You can mantain the music as a free action. And dispel as an immediate without the need of prepared actions. Not the most powerful feature, but not so useless.


Sean FitzSimon wrote:
Quandary wrote:
Magicians are a very awesome Archetype, the Rounds-of-Performance=Spell-Level-Dispelled is awesome sauce.
Really? I found that to be one of the most useless aspects of the archetype. Start performing (burning rounds of performance) to gain no effect, and then after a few rounds you've got a fair shot at countering a magical effect? (...) Since you're getting it at 8th level, it's reasonable to assume that your enemies' "big spells" are roughly 5th level.

To gain no effect? You mean besides Distraction (awesome vs. Rainbow Pattern, etc), Fascinate/(Mass)Suggestion, Inspire Competence, Inspire Greatness, Soothing Performance, Inspire Heroics, and Deadly Performance, all of which Magicians still get? ;-) Dweomercraft of course synergizes just great with their Counterspell ability...

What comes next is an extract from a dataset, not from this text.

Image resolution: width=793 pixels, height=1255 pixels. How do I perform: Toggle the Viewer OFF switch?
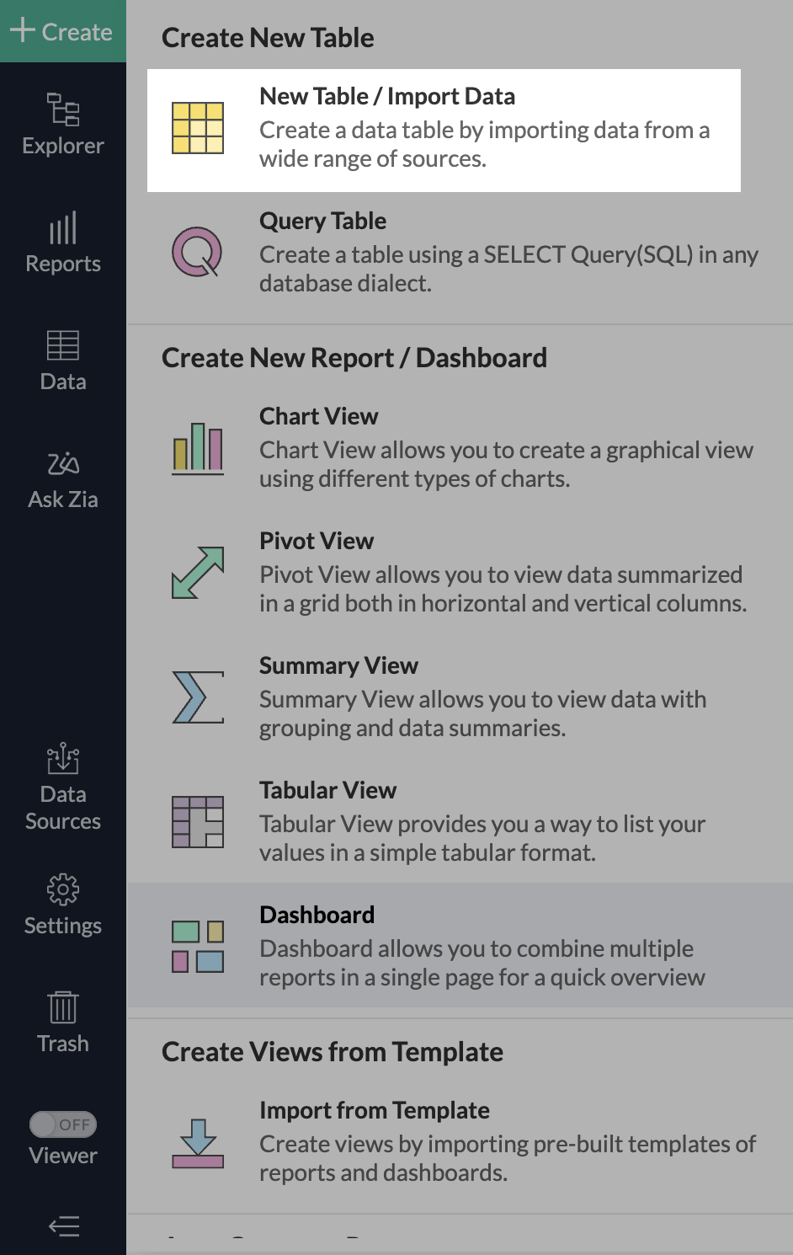coord(63,1124)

Sure, giving up Inspire Courage, Dirge of Doom, and Frightening Tune are serious trade-offs, but they still have great applications of their Performance. ...And even IF one thinks their Performance is useless (I don´t), that just means they have no reason NOT to start their Performance several rounds before an encounter (when possible, of course), since if there is supposedly no great benefit of Performance, they don´t really need to conserve it´s rounds for IN-combat rounds, but are happy to END their performance the 1st or 2nd round of combat!

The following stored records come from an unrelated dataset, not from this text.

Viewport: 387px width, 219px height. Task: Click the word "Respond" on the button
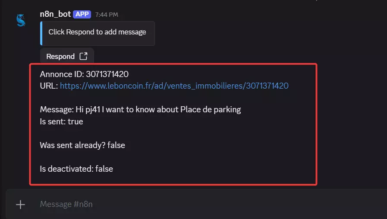60,56
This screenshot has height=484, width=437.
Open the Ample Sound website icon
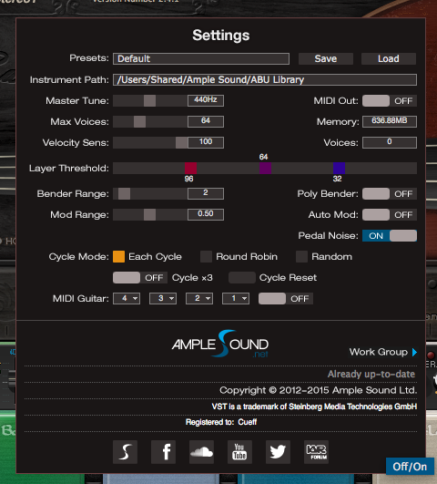click(125, 452)
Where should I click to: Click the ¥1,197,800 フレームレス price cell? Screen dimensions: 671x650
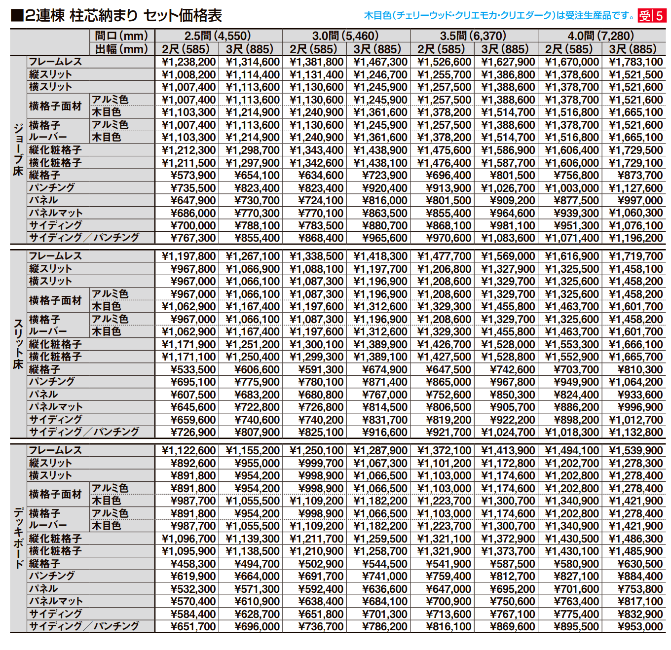(188, 256)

Encountering 5th level spells means a 9th or 10th level (minimum) Caster, which means that is a single creature encounter for a typical party at 8th level when they gain it. IMHO, Full Casters do best when not alone, and single-Caster encounters are just awfully rare... So encountered spell levels aren´t usually going to be that high when they get it.
In any case, who cares if it POSSIBLY can´t dispel their BIGGEST spells? Casters depend on their lower level spells SCALING for their effectiveness, so Counter-Spelling a Mirror Image, Fly, Dimension Door, etc, can be EXTREMELY effective! If ONLY high level spells matter, then why does Glove of Lesser Invulnerability exist?

Anyhow, it´s probably not for every player or Bard, but I think it has some AMAZING stuff going for it, off-Bard list spell access for one (and not necessarily off-list, they just know alot of spells period), and action economy via Immediate Counterspell (without even needing to know Dispel Magic) for another. Gaining a Familiar and using own CHA and CL for Wands? Yes please!


Thread necromancy!

I think the Magician's Spell Suppression just got a lot better. A high level bard can now summon a shadow bard (a spell from UM) to play a performance. You throw up Dwoemercraft, and have the shadow bard do spell suppression.